So you wanna to be a Glacier Red Bus Driver? Part 4: A Day in the Life

DISCLAIMER: Everything in this series is solely based on my own personal experience as a Red Bus tour driver in Glacier Park. The metrics from which I derive many of my insights and conclusions are based specifically on my abilities and performance alone. As with driving a car, your mileage WILL vary.

What to do you expect an average day for the average Red Bus Driver is like? Let’s bullet-point this out.

As a Red Bus Driver, you WILL:

Get to know the White Motor Company Model 706 Tour Bus really, really well.

  • A first-year driver is not assigned to one bus and will rotate thru many. You will learn which ones burn oil and which roofs leak (the most) and other nifty personality traits and nuances.
  • Every day you will pre and post-trip check it for safety. You will fill out DOT and GNPL transportation documentation.
Got to turn in that paperwork
  • Every day the bus must be fueled, washed inside and out, and windows dried so there are no streaks. All chrome must shine.
  • Every morning you hope the person who had it the day before didn’t screw you over.
At least they could have washed the windows!

Work longer and harder than you ever knew you could.

  • While a five-day workweek it the target, that target can be a moving one. Especially at the start and end of the season as staffing fluctuates.
Moving Target
  • Workdays can range anywhere from 2 hours (standby) to 14 hours on the clock. I only had a handful of 14ers, more than a few just over 12, and lots and lots of 9-10 hour days.
  • Tours never start early (normally 8 am and after). But there are a few days when you have to run the HR Shuttle (more on that later), and you’ll be rolling by 5 am or earlier. And there are days you’ll just have a group tour in the afternoon, which are great for some AM housekeeping and laundry.
Laundry day sucks.
  • There is a rhythm you fall into. Once you lose track of the days of the week, it’s smooth sailing. Just remember to punch that time clock in and out.

Learn to live and commune with people

  • Employee housing has always been an issue. It is so seasonal and there’s just not enough of it. You will have at least x1 and up to x3 roommates.
Nicer than the Shawshank. Almost no fear of prison rape ….
  • Having been married 30 years helps here. Know when to pick your battles. Be considerate, and tolerant, and have a large supply of earplugs and sleep masks.
A mind of a child goes a long way
  • With cramped living, it was nice having the truck for extra storage. I kept everything in tubs, and all of my hiking gear in the back and ready to go mobile at a moment’s notice.
  • The common food/cooking/kitchen wasn’t that bad. Those who did cook often never had any issues with the shared space. And my food in the fridge was pretty safe.
  • Most people would load up when they passed an employee dining hall with to-go boxes. But after a couple of weeks of eating a diet of canned Sysco food and overcooked EVERYTHING, the old rice cooker really started to get a workout. And when I finished up at 9 pm on those long days, I was never hungry anyway.
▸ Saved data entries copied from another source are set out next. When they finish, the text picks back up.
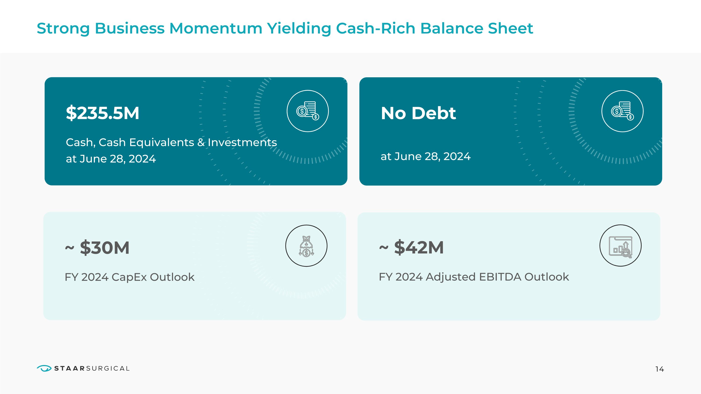Click "Cash, Cash Equivalents & Investments" text
The width and height of the screenshot is (701, 394).
click(171, 142)
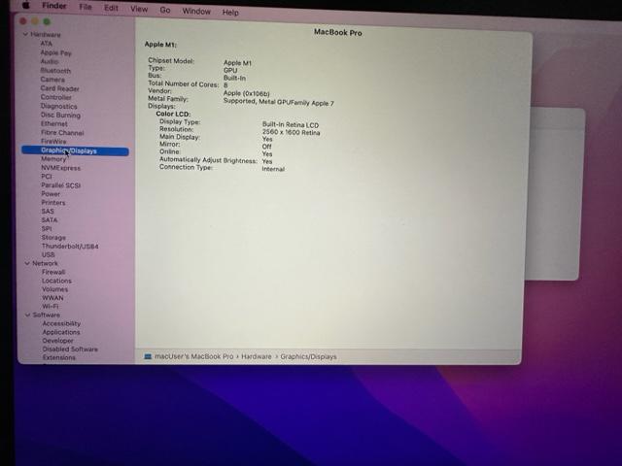Collapse the Network section
Viewport: 622px width, 466px height.
coord(26,264)
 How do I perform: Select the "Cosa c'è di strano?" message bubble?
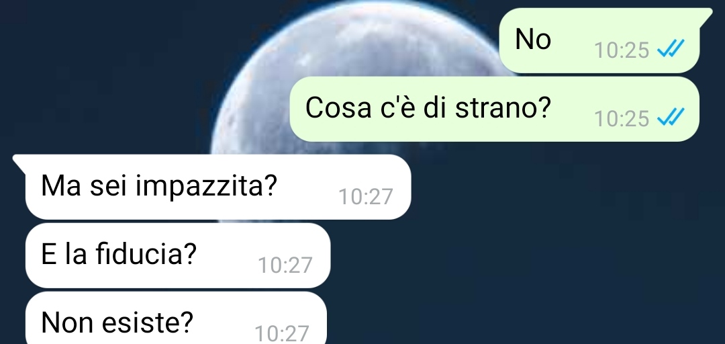pos(494,109)
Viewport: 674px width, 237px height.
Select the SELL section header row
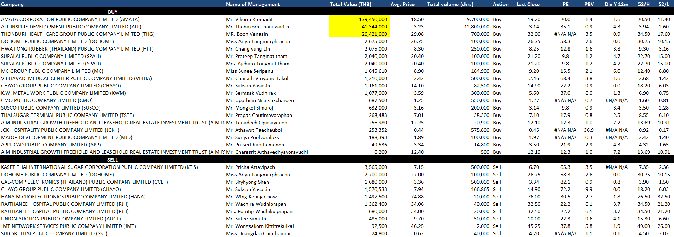[x=113, y=160]
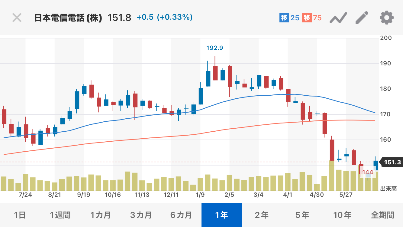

Need to commit fully to the craft

  • Talk until your lips fall off and your mouth is numb. Be physically and mentally tired from actively engaging 17 strangers while driving a narrow mountain roadway.
  • I found I did better with tours by changing my commentary around. Take different stops when there was parking available and try different subjects. I think it helped to reach more people.
Keeping it fresh
  • My facts weren’t 100% and I got called out a couple of times. I’d research stuff back at the RV park after a shift and find out I had been telling something wrong for 30 years. Nice to finally use the internet for good.
  • A lot of drivers had different strengths in different areas and topics of the Park. Always fun to ask and listen to what narratives they used and how they were received.
  • The more comfortable you are with your own personal knowledge base, the more at ease your guests will be. It’s just a natural dynamic. You will definitely feel it when you are in the flow with a great bunch of people. And equally know when you are not and need to fix it.
  • This job is about 20% driving. Once you figure out where that rear tire needs to be on the road to not hit things, all of your focus will be on the heads in the rear-view mirror.
Well, not THAT much hugging, and x8 passengers

Need to let Glacier Park consume you

  • There will be some of the most incredible sunrises you will ever see.
Singleshot Mt
  • Storms raging across the mountaintops and thru the valleys will seem almost magical
Swiftcurrent Peak
Fusillade Mtn
  • The bears are amazing. They are everywhere. And I mean EVERYWHERE.
  • From the fierce power of a hailstorm to the wonderous shimmer of a rainbow, the sky will never disappoint.
Going to the Sun Road & St Mary Valley
  • Never feel the same about the Milky Way again. It is almost as if you could reach up and touch that misty cloud of billions of stars
  • Smell the sunset as the last rays dip from view, and the cool of the twilight softly grazes your cheek.
  • Your forearms will be bronze from the deepest farmer’s tan you have ever known. You will almost feel those rays coursing thru your veins when summer starts to chill by the first of September. Maybe some wasp venom too.
  • There will be moments you will smile SO hard, that the tiniest tear of pure joy will form at the corner of your eye. Worth more than a diamond. But you won’t know it until you wipe it away.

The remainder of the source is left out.